Brent futures gained 39 cents to settle at $113.41 per barrel, the highest since Sept. 9. U.S. crude oil gained 38 cents to settle at $106.91 per barrel, the highest level since Sept. 18. The spread <CL-LCO1=R> between the two benchmarks closed at $6.50.
Brent was set to gain more than 5 percent this week, the biggest weekly rise since last July, while U.S. crude was on track for its biggest weekly jump since December.
The bulk of Iraq's current oil exports come from south of Baghdad, still far from the Islamist rebel fighters. Should the militants advance south of the capital, analysts expect them to encounter much greater resistance.

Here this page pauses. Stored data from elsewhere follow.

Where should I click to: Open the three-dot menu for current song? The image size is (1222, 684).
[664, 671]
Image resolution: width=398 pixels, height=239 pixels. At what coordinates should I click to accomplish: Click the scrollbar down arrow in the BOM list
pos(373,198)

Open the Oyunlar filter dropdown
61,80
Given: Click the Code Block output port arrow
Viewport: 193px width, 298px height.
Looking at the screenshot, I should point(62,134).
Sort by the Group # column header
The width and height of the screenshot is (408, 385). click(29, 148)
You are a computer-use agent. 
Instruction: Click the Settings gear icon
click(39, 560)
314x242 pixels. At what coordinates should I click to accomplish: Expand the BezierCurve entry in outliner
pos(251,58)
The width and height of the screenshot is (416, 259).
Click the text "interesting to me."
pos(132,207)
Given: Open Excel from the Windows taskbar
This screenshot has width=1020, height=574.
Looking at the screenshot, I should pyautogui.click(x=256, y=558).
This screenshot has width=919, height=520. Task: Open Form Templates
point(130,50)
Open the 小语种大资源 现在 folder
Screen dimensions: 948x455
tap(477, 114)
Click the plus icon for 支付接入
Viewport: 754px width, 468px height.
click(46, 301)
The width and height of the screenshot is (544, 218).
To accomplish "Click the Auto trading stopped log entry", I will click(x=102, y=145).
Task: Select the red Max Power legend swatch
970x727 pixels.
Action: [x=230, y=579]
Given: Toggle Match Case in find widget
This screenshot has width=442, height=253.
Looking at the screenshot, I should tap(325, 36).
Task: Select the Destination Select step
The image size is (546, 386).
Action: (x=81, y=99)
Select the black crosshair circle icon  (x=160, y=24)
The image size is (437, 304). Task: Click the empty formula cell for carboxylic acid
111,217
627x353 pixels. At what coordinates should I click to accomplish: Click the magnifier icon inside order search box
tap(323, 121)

Iraqi exports from the north are considered safe for the moment, analysts said, as the major Kirkuk oil hub is held by Kurdish forces.
Obama said the insurgency so far had not caused major disruptions to oil supplies from Iraq, but that if insurgents took control of refineries, other oil producers in the Middle East would need to help "pick up the slack."
"Concerning as the latest events in Iraq may be, they might not for now, if the conflict does not spread further, put additional Iraqi oil supplies immediately at risk," the Paris-based agency said.
The IEA said on Friday that OPEC would need to produce 1 million barrels per day (bpd) more oil on average in the second half of 2014 to balance the global market, which will see a steep seasonal spike in demand.
The bullish assessment contrasted with the view of OPEC, which on Thursday said extra production would be more than sufficient to meet growing demand.